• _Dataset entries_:
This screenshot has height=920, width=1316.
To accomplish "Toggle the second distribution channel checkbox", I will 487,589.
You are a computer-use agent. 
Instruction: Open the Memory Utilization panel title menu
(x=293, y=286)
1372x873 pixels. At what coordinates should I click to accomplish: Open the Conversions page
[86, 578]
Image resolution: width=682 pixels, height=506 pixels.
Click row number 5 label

• _Activity_: Each of the records shown above needs to be repeated exactly.

• _Finished exercise_:
This screenshot has height=920, width=1316.
To accomplish "Toggle the second distribution channel checkbox", I will 487,589.
You are a computer-use agent. 
Instruction: Open the Memory Utilization panel title menu
(x=293, y=286)
1372x873 pixels. At what coordinates should I click to accomplish: Open the Conversions page
[86, 578]
Image resolution: width=682 pixels, height=506 pixels.
Click row number 5 label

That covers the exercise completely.